La mia vita aveva preso una strada per la quale mi ero reso conto di non essere pronta: matrimonio, casa, figli, 401(k), appuntamenti di gioco, fondi per il college: tutto ciò a cui pensi quando pensi al sogno americano.
A 22 anni lavoravo 50-60 ore settimanali, investivo in fondi pensione e pianificavo i miei prossimi 40 anni. Non l'ho mai amato, ma era proprio quello che faceva la gente, giusto?
Anche se non c’è niente di sbagliato in questo, non era quello che volevo veramente.
Ci è voluto un viaggio Tailandia per farmi capire che ero infelice. Mi ha mostrato che nella vita c'è molto di più della routine aziendale. Sebbene quello stile di vita sia positivo per molte persone, non lo è stato per me.

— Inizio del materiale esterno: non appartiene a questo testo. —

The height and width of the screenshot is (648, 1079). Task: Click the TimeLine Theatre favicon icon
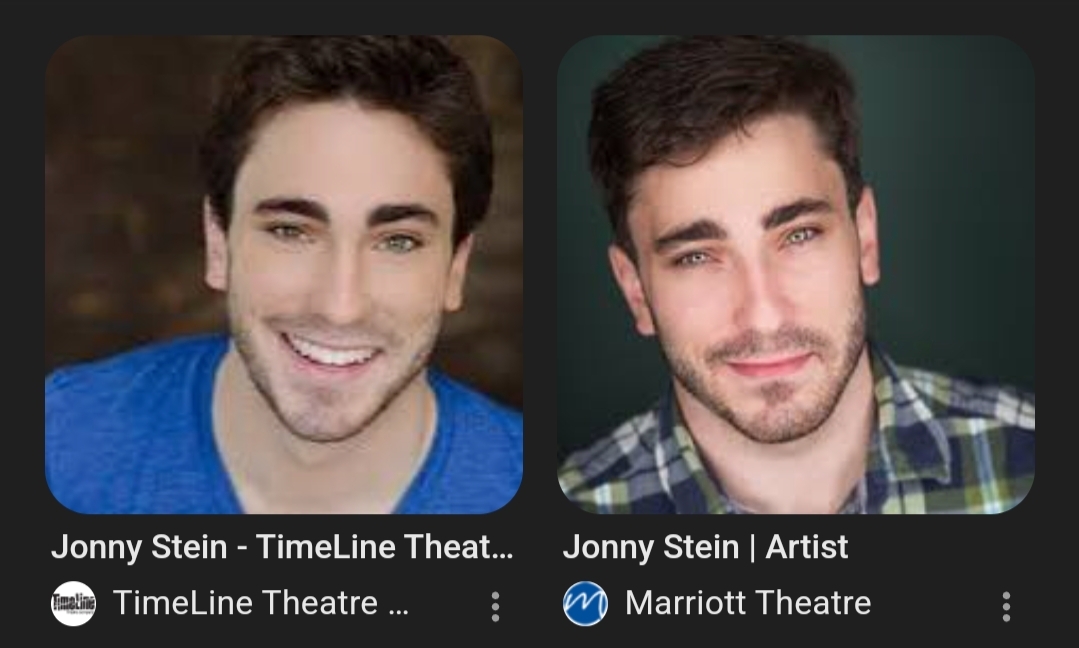(x=74, y=603)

Il giorno in cui ho lasciato l'ufficio è stato il giorno in cui ho lasciato una vita che non mi era mai piaciuta davvero. Vivevo per lavorare, non lavoravo per vivere. Quindi, quando mi sono messo in viaggio a 25 anni, sapevo di non essere pronto per quel tipo di vita. Sarei tornato nel mondo reale una volta finito il mio viaggio.
Tuttavia, col passare del tempo, ho capito che non avrei mai potuto tornare indietro. Il divario tra quel mondo e il mio era troppo grande.
A volte le decisioni che prendiamo si ripercuotono sulle nostre vite come giganteschi tsunami. Pensavo che il giorno in cui ho smesso stavo semplicemente lasciando un lavoro. Si è scoperto che stavo abbandonando uno stile di vita. Ho lasciato il sogno americano e, così facendo, ho trovato il mio e non mi sono mai guardato indietro.
E dicono che smettere è da perdenti.